Show every line in the material below that contains the word "resolution". Uppercase and lowercase letters count as different.

____________

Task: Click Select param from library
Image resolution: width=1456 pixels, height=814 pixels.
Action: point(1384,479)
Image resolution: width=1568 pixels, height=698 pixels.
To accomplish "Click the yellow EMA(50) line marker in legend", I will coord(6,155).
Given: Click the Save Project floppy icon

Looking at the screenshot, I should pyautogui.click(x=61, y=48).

____________

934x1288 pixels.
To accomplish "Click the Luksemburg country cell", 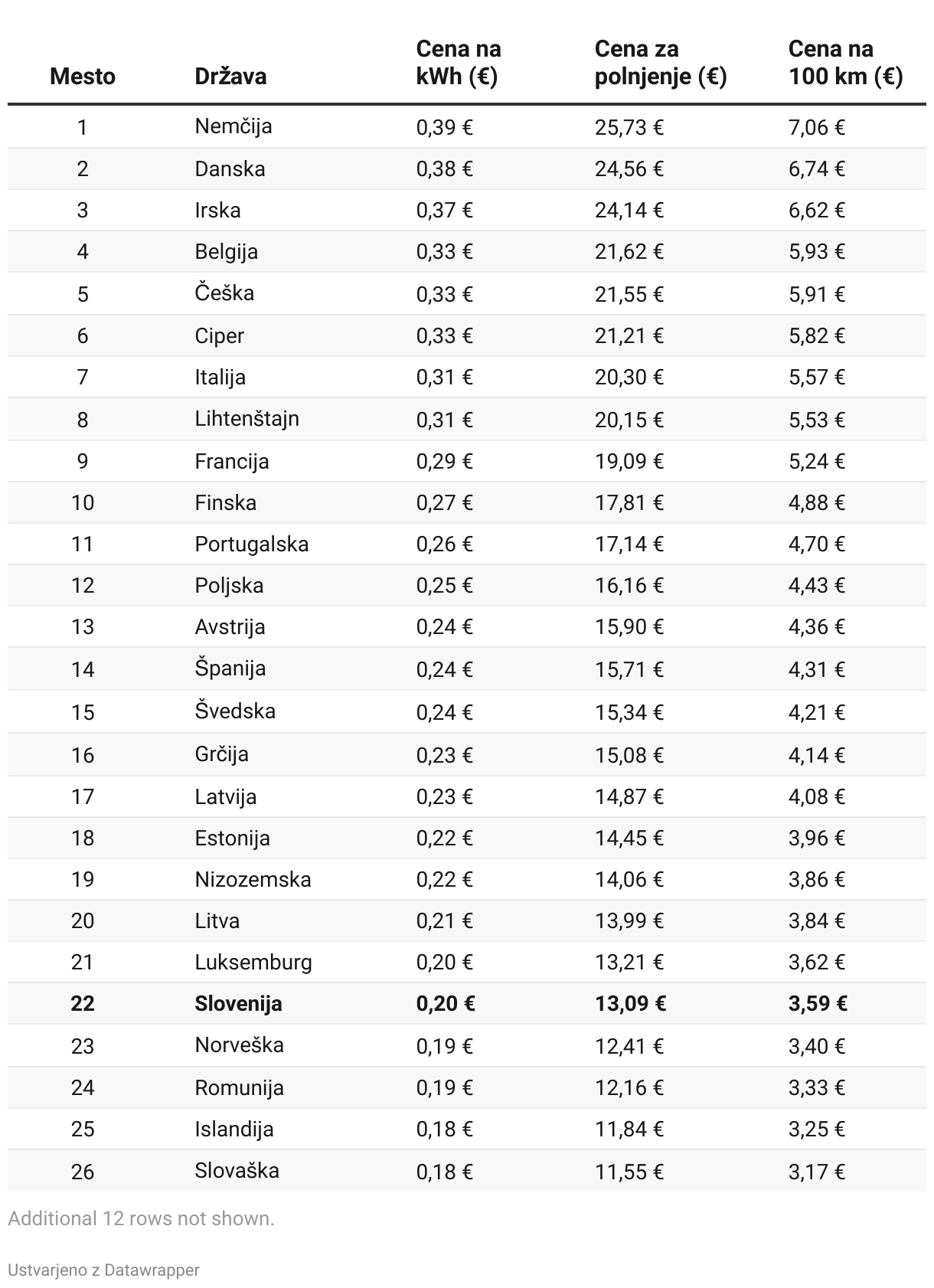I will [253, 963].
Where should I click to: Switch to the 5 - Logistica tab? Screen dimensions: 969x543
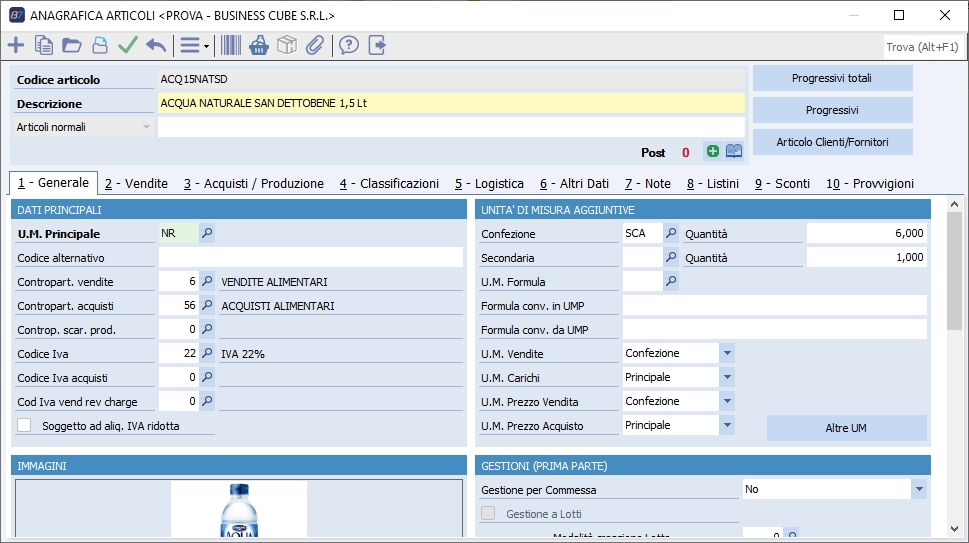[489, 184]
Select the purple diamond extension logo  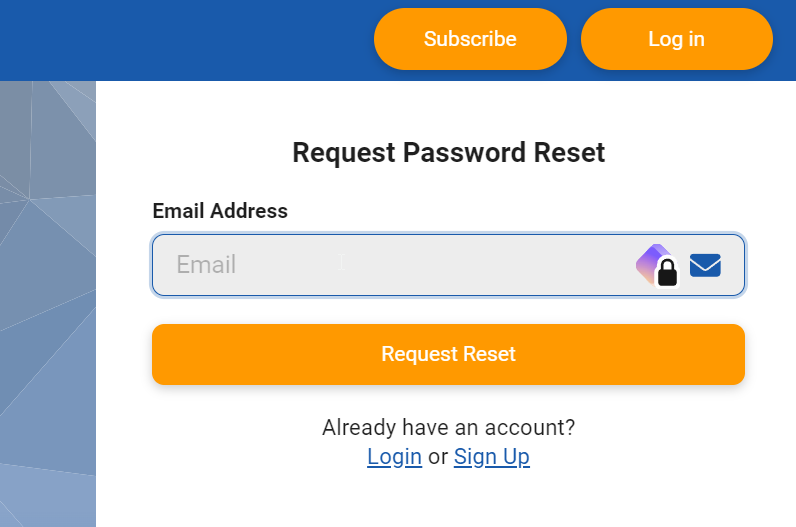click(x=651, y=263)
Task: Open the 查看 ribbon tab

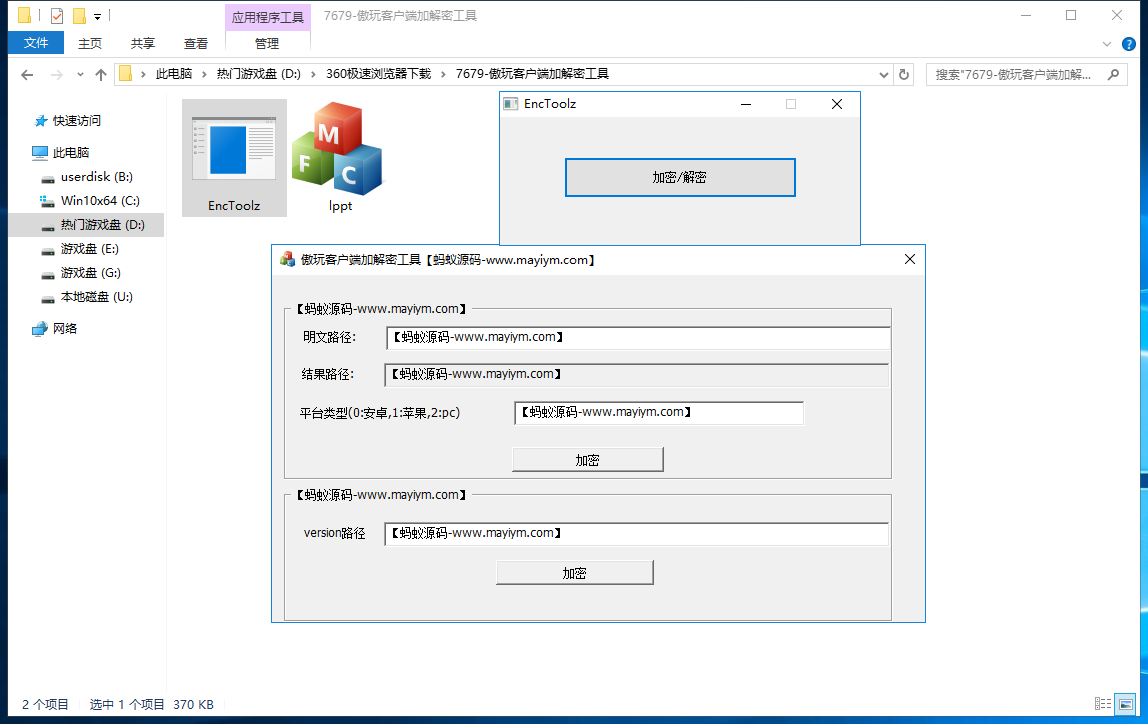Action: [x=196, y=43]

____________

▶ _OUTPUT FOR THIS EXERCISE_:
Image resolution: width=1456 pixels, height=814 pixels.
Image resolution: width=1568 pixels, height=698 pixels.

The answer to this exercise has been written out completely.